SOURCE PASSAGE

— Begin —

Haha, hopefully it's not that harsh.
Either way this is just the beinning of it all, we need to establish what applications are causing it, and then see if we can find what exactly caused the BSOD itself. It doesn't mean: You will never be able to use GoogleTalk! It just means; Somethign on your system isn't allowing you to do so for the time being.

It could be anything from drivers, core OS files, other 3rd party applications etc not allowing GoogleTalk (for instance) to run. We'll see when we get the system BSOD free and evaluate the drivers/applications involved


----------



## racfm (Sep 5, 2011)

*Re: BSOD windows 7*

or i can format the partition where windows is installed, and install the drivers again  ... because first time when i installed them, i was a bit confused ... ) and i installed a lot of drivers !


----------



## aciid (Jul 18, 2008)

*Re: BSOD windows 7*

Hehe well it shouldn't be neccesary, but if you want to do that instead of jibbering around with this, you're welcome to do it. Make sure you update Windows update until no updates are available, and make sure you get the latest drivers for all of your components from your manufacturers homepage


----------



## racfm (Sep 5, 2011)

— End —

RAW DATA
— Begin —

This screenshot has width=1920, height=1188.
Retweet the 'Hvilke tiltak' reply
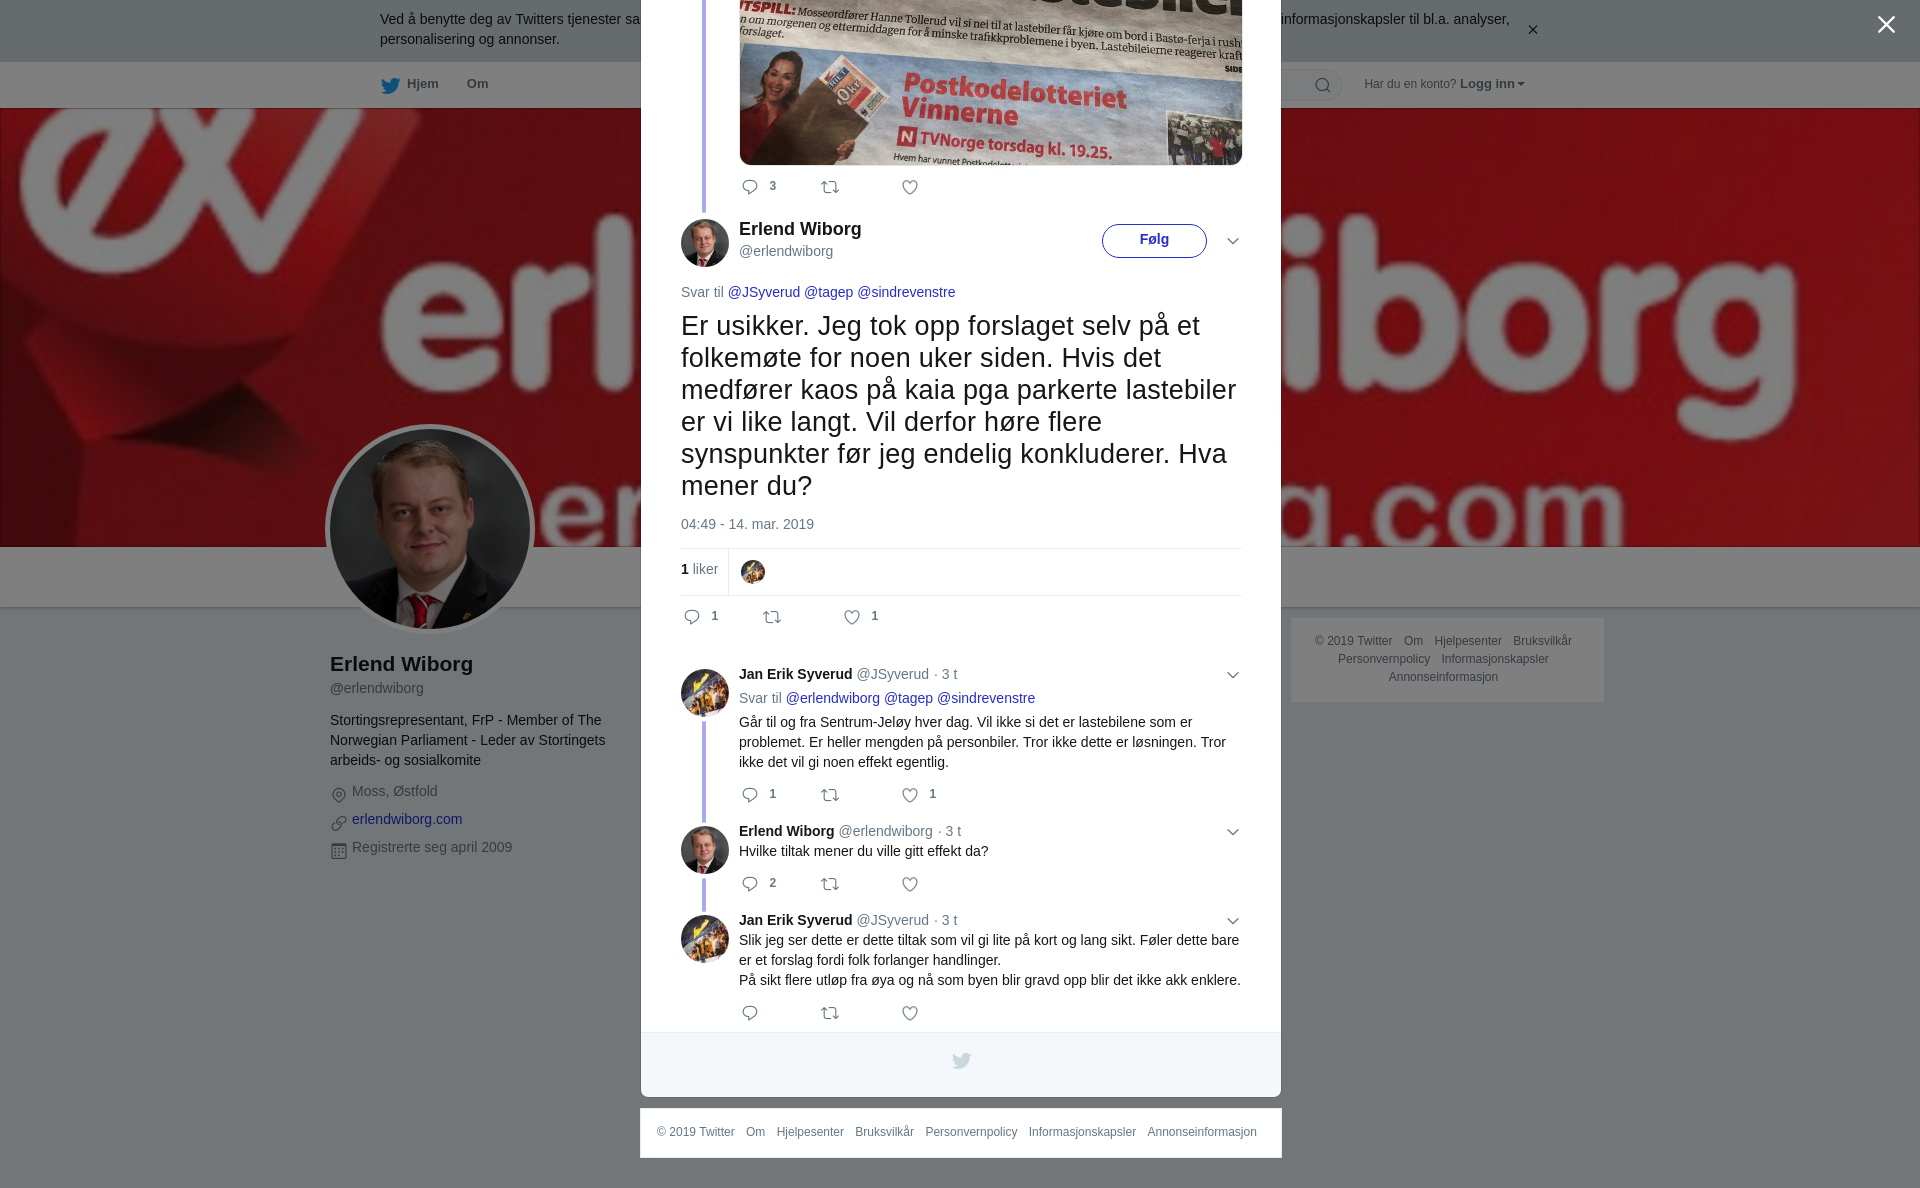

— End —

Continue the Windows 7 blue-screen forum thread from the point where it stops, with the next post by racfm.

ANSWER TO THE TASK
*Re: BSOD windows 7*

ok. i`ll tell you if i get bsod after formating.


----------



## aciid (Jul 18, 2008)

*Re: BSOD windows 7*

Alright, keep us posted!


----------



## racfm (Sep 5, 2011)

*Re: BSOD windows 7*

i think it`s solved.  i have a new, fresh os and no bsod ! :d


----------



## aciid (Jul 18, 2008)

*Re: BSOD windows 7*

Glad you're up and working again, i'll mark this thread as solved!


----------



## racfm (Sep 5, 2011)

i think it`s not solved... i got bsod again while listening to music ! i don`t know what to do ... i attached the new report.


----------



## racfm (Sep 5, 2011)

p.s. : i think the problem is after i close Cubase SX 5.1 . But only if i am using Asio Low Lattency ... if i use asio full duplex it`s everything ok.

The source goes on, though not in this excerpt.